▶ DOCUMENT SECTION:
----

Greer, an environmental consultant, said she had yet to receive a report explaining why any of this happened.
"They purposely keep a lot of people in the dark. For an energy company, that's ironic," Greer told Business Insider in an interview last month.
Tesla did not respond to multiple requests for comment on this article, but a local Fox station in Colorado reported last month that Tesla told it that "its solar panels are safe and very rarely catch fire." The Fox report also said that Tesla said it was working with Greer's insurance company.
Tesla has not agreed to let her out of her contract, so Greer set up a GoFundMe to raise funds for an attorney to deal with this matter.
Greer said she believes Tesla was in breach of its agreement with her and Xcel, a third-party electric company that installed her meter and connected Tesla to the grid. Her contract with Tesla, viewed by Business Insider, says Tesla maintains the solar panels according to manufacturer specifications.
Xcel did not respond to a request for comment.
Greer's panels were made by a solar-panel manufacturer called Trina, whose handbook says its panels should be physically inspected twice a year. Tesla was not doing that, Greer said.
Trina did not respond to a request for comment.
Greer's contract also said that Tesla should maintain the panels according to state law. In 2017, the year Greer had her panels installed, Colorado adopted the National Electrical Code. But Greer, who provided Business Insider with diagrams of her system, said Tesla did not update her solar panels to code. For example, the NEC 2017 rules require all solar panels to be capable of a rapid shutdown at the module level, and according to Greer, the system that caught fire did not have that.
Tesla did not respond to multiple requests for comment.
In an email dated September 23 and viewed by Business Insider, a Tesla representative told Greer that the company did not have maintenance records "aside from remote monitoring and reactive response." The company does not visit people's homes proactively, the email said, unless it's performing a mandatory service in a customer's neighborhood.
In August, Walmart sued Tesla, claiming that it failed to maintain the solar panels on stores across the country. Seven of those stores caught fire — one ultimately closed for a week this spring — and millions of dollars in losses and damages occurred, it said. Walmart's complaint says, just as Greer alleges, that Tesla never explained why the fires started.
Walmart had the resources to look into it. Its complaint detailed its finding that Tesla had installed faulty Amphenol connectors that could not regulate heat going into the solar panels. As a result, it said, the panels experienced temperature spikes that could lead to fires.
After the Walmart suit was made public, Business Insider reported that last year Tesla started a secret program, called "Project Titan," to replace as many of these Amphenol connectors as quickly and quietly as possible. Tesla told Business Insider that its software-monitoring applications found that a "small number" of the connectors experienced failures and disconnections higher than their standards allowed.
In that September 23 email to Greer, the most Tesla said about the fire was that her system "was not flagged" as having issues with the Amphenol connectors. To her, that simply isn't enough.
"They're playing with my life while collecting money from the rate-payer," Greer said.
Tesla did not respond to multiple requests for comment about Greer's claims.
Shut down and paying anyway?
To understand how customers may be affected by Project Titan, Business Insider spoke with five Tesla customers, as well as one former and two current Tesla solar employees. Tesla did not respond to multiple requests for comment about their claims.

----

▶ SUPPLIED DATA:
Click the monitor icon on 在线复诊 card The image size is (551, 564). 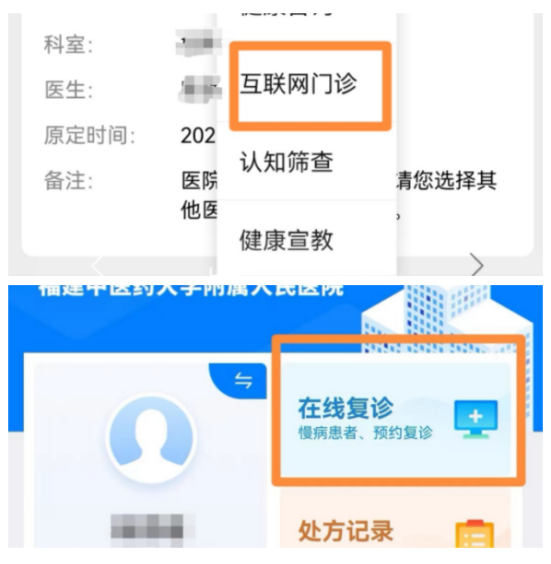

----

▶ EXERCISE TASKS:
(A) In the article on Tesla's solar panel fires, which company made Greer's panels?
(B) Pick up the article on Tesla's solar panel fires where it stops and write the next few paragraphs.
The material has nothing to do with the article on Tesla's solar panel fires.

▶ TASK RESPONSES:
(A) Trina made them.

(B)
All the customers — who were in Arizona, Massachusetts, New York, and Maryland — said they were given little to no explanation of why their panels needed to be serviced. They said they were told to turn off their systems and wait for a crew to come and do maintenance. All of them said they were forced to continue paying Tesla leasing fees, as well as an estimate for power, while their systems were shut off.
One customer, Christina Caron of Phoenix, Arizona, told Business Insider that her system started having problems in August 2018. Then in November, she said, she received an email from Tesla informing her that her system was producing an arc-fault reading. According to two current Tesla employees, who asked to remain anonymous for fear of reprisal, an arc-fault reading shows that the connectors have overheated at one point.
Inside the company, the people said, there is a ranking system for the severity of an arc fault. The employees said an X means that a customer should be serviced right away. An arc fault 1 is the next most severe, then an arc fault 2 and, finally, an arc fault 3, the employees said. Caron said she did not know where her arc fault ranked.
A Tesla crew inspected Caron's system in February and determined that it had been damaged and needed to be replaced. The crew didn't say why, but told Caron that there were hot spots and moisture patches in the panels. The system's been off, at Tesla's request, ever since.
However, Caron said she was still paying Tesla to lease the panels, as well as an average energy rate that the company calculates. Plus, she has to pay her local electricity provider.
"So my electric bills are not $250 or lower — they have ranged from $400 to $800 for one month because my solar has been shut off, and that is with roughly the same usage as last year and the year before," Caron told Business Insider. "Nobody could give us any answers except to say, 'We are not responsible for the high electric bills that are coming in when the system is off.'"
Jeffrey Sutherland, a homeowner outside Boston, also experienced an arc-fault error, but he had to let Tesla know about it, he said.
"The claim that they are actively monitoring their systems is not true," he said of his experience in a phone call with Business Insider. "I had to call them in March to ask about the arc-fault errors I had been seeing on my inverter for months. The tech-support person looked at the logs and immediately instructed me to turn the system off."
Sutherland said that Tesla sent someone out to inspect the system in April and that they said they needed to "replace parts that are sending faulty signals to the inverter." They also said there were "faulty components" but did not elaborate on what exactly the problem was, he said.
So after seeing that he was still being charged for 400 kilowatts of production even though his system was turned off, Sutherland turned his system back on.
"The billing representative insisted that I needed to pay under the purchase-power agreement, even though they turned off the system. He would not reverse the charges," Sutherland said.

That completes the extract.